### About this task
Search the entries below for the word "scrollbar" and copy every line where it appears.

### Data shown
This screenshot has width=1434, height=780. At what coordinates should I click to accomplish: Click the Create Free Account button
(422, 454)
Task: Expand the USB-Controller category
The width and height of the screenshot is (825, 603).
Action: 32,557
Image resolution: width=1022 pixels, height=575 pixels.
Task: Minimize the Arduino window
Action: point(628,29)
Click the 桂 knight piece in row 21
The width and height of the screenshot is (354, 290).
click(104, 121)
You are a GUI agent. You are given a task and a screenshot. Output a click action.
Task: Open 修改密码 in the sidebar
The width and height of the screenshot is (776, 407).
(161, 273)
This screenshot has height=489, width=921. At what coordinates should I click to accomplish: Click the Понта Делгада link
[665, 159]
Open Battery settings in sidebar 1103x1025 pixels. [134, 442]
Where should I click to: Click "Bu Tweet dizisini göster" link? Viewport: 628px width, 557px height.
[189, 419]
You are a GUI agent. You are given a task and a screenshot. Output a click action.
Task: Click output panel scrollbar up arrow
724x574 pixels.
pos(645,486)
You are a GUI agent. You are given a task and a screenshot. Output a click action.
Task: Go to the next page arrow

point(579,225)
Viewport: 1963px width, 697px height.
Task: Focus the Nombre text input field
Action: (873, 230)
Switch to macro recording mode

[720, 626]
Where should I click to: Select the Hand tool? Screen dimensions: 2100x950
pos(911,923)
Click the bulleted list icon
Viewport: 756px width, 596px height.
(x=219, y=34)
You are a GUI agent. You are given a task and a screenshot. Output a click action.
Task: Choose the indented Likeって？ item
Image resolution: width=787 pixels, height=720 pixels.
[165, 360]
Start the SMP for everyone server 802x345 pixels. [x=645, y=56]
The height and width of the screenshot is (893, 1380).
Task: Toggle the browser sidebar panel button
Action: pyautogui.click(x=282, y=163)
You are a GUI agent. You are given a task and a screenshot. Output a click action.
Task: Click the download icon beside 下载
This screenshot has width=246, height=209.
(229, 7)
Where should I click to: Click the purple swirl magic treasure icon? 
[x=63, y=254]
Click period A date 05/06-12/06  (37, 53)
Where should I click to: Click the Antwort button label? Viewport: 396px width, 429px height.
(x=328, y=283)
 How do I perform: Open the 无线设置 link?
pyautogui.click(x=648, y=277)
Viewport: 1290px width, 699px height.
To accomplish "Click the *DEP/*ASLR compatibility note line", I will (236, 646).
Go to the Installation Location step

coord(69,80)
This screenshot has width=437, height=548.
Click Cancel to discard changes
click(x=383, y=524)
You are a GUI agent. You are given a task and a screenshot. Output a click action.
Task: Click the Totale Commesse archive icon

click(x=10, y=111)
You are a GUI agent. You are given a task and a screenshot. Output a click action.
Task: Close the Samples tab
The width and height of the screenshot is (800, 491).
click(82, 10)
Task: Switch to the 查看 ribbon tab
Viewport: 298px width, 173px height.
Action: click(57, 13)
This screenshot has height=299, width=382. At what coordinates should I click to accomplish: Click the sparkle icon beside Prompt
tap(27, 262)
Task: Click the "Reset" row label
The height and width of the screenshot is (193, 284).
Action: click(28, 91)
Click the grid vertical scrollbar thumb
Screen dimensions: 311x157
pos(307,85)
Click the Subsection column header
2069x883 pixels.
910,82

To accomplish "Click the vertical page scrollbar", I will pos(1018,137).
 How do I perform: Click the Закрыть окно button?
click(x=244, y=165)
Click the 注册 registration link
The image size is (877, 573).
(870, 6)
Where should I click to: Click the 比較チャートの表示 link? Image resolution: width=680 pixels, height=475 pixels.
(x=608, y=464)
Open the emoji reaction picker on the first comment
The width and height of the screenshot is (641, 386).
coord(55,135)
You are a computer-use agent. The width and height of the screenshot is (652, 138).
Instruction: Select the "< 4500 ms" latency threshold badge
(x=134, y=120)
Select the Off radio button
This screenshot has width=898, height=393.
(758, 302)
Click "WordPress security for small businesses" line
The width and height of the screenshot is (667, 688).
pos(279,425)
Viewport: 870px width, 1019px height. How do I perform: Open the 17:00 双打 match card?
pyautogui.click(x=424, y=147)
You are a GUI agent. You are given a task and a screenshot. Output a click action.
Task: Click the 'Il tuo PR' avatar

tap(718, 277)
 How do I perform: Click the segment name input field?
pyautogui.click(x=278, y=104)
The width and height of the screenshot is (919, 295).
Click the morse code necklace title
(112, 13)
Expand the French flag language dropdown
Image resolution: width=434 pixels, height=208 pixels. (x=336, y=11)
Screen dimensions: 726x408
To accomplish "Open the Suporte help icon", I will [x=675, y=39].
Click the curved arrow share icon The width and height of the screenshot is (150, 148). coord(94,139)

### Finished task
Task: Click output panel scrollbar up arrow
Click the grid vertical scrollbar thumb
To accomplish "Click the vertical page scrollbar", I will pos(1018,137).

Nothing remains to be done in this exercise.